## What you will do
Print every line of the material below exactly as it stands, but omit the pictures.

## Given records
....................

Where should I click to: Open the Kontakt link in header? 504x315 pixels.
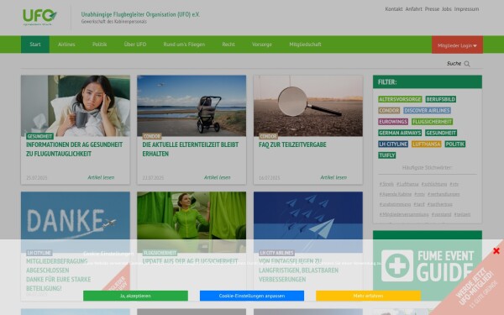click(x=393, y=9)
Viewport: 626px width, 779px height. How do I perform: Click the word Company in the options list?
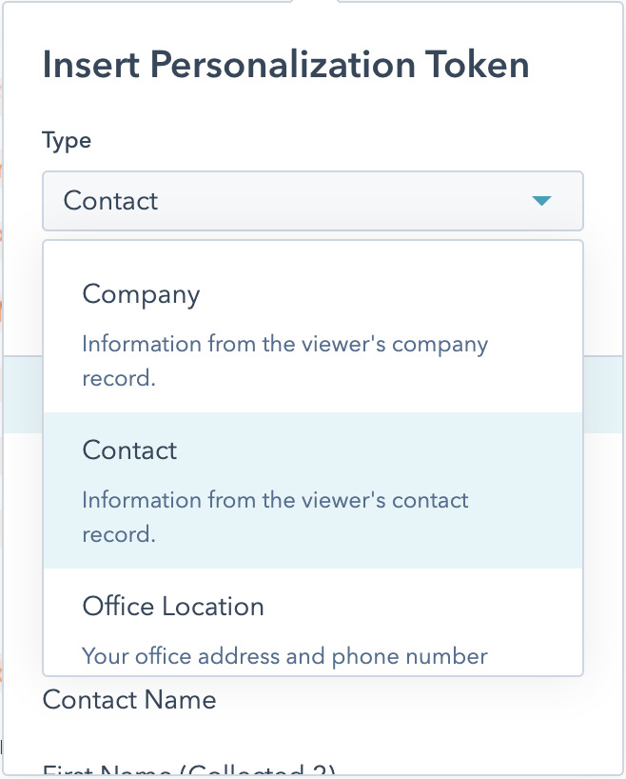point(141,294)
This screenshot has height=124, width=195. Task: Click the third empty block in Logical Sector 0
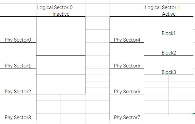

....................

## Worked solution
Where should I click to: Open the Kontakt link in header? 504x315 pixels.
click(x=393, y=9)
Viewport: 626px width, 779px height. How do I perform: Click the word Company in the options list?
point(141,294)
This screenshot has height=124, width=195. Task: Click the third empty block in Logical Sector 0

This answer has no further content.